Même en cas d’accident de la route, les Pékinois ont pour ordre de ne s’approcher d’aucun étranger pendant les Jeux

La rudesse de la quarantaine imposée par la stratégie « zéro Covid » contribue aussi à faire baisser le nombre des résidents extérieurs dans les plus grandes métropoles de Chine, comme à Shanghai où 100 000 expatriés manqueraient à l’appel. Bref, en deux ans, les contacts entre Chinois et étrangers ont été réduits à peau de chagrin. C’est dans ce contexte que les Jeux de Pékin vont se tenir, souvent sans spectateurs, dans une bulle empêchant tout contact entre sportifs et population. Même en cas d’accident de la route, les Pékinois ont pour ordre de ne s’approcher d’aucun étranger pendant les Jeux.

Cybersurveillance

Après la stratégie « zéro Covid » est venue la vie « en société zéro Covid ». Les pouvoirs publics jouent ainsi sur les mots pour camoufler un renforcement de la lutte contre la résurgence épidémique qui pourrait menacer les Jeux. La quarantaine individuelle devient collective dès lors qu’un ou deux cas sont signalés dans un quartier. On parle aujourd’hui en Chine de milliers d’habitants extirpés ensemble par grappes vers des lieux de confinement forcé. Ces méthodes draconiennes suscitent quelques protestations, des désirs de s’échapper, mais, grâce à la cybersurveillance, tous sont mis au pas. Dès la fin du mois de février 2020, les autorités se sont appuyées sur des applications spécialement créées par les géants de la tech que sont Alibaba et Tencent pour accorder un QR-code, vert, jaune ou rouge selon l’état de santé constaté, en vue d’une sortie du confinement à Wuhan. À l’approche des JO, un « passe voyage » intérieur est mis en place, servant à vérifier si les voyageurs ont séjourné plus de quatre heures dans des zones à risque de contamination « élevé, moyen ou faible ». Ce qui détermine une éventuelle mise en quarantaine à l’arrivée.

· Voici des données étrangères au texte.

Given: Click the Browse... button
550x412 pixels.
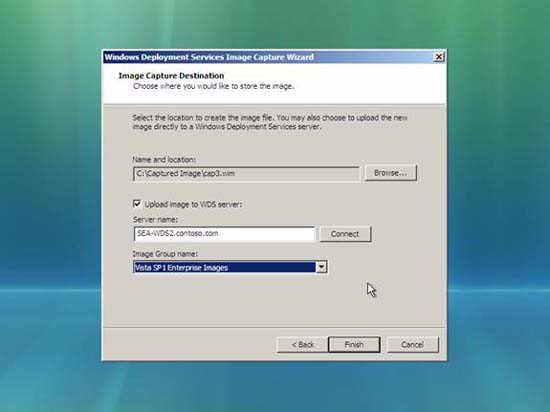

Chacun craint ces applications, mais elles sont si pratiques ! Car elles permettent presque tout, et même de donner la pièce à un mendiant. Dans les rues d’une grande ville du Sud, un soir récent, un danseur faisant un numéro de moonwalk recevait la contribution d’un spectateur par téléphone. Et mieux vaut oublier l’idée d’acheter son thé avec de l’argent dans une échoppe de quartier : celle-ci n’acceptera que le paiement par Alipay, l’application utilisée par un milliard de personnes. Dans cet univers, le portable sert à tout : achats, lecture, réservations, transports, documentation, certificat de santé, paiements, et surtout réseaux sociaux et contacts interpersonnels… Dans leur immense majorité, les utilisateurs s’émerveillent de l’efficacité de ces applications et relèguent au second plan le fait qu’elles transforment tous les aspects de leur vie en objet de surveillance.

On ne compte plus les sites d’information fermés, les mots-clés censurés, les applications rendues obsolètes...

Dans la première décennie de l’Internet chinois, Pékin a pensé un moment tenir là un outil utile à la gouvernance. Les débats suscités par les blogs, les forums et bientôt les réseaux sociaux lui donnaient la température de l’opinion. Mais les moyens de communication se décuplant, les techniques de contrôle et de censure ont suivi. Lois et règlements se sont empilés pour interdire les atteintes aux « intérêts de l’État », empêchant l’anonymat. Les plateformes étrangères ont été écartées et, plus tard, les connexions privées sécurisées VPN ont été rendues inaccessibles au plus grand nombre. Aujourd’hui, plus les sujets abordés sur les réseaux sont « sensibles », plus vite la censure entre en marche. On ne compte plus les sites d’information fermés, les mots-clés censurés, les applications rendues obsolètes, les comptes personnels de réseaux sociaux bloqués. Cette surveillance permet désormais de constituer des dossiers numériques sur tout un chacun.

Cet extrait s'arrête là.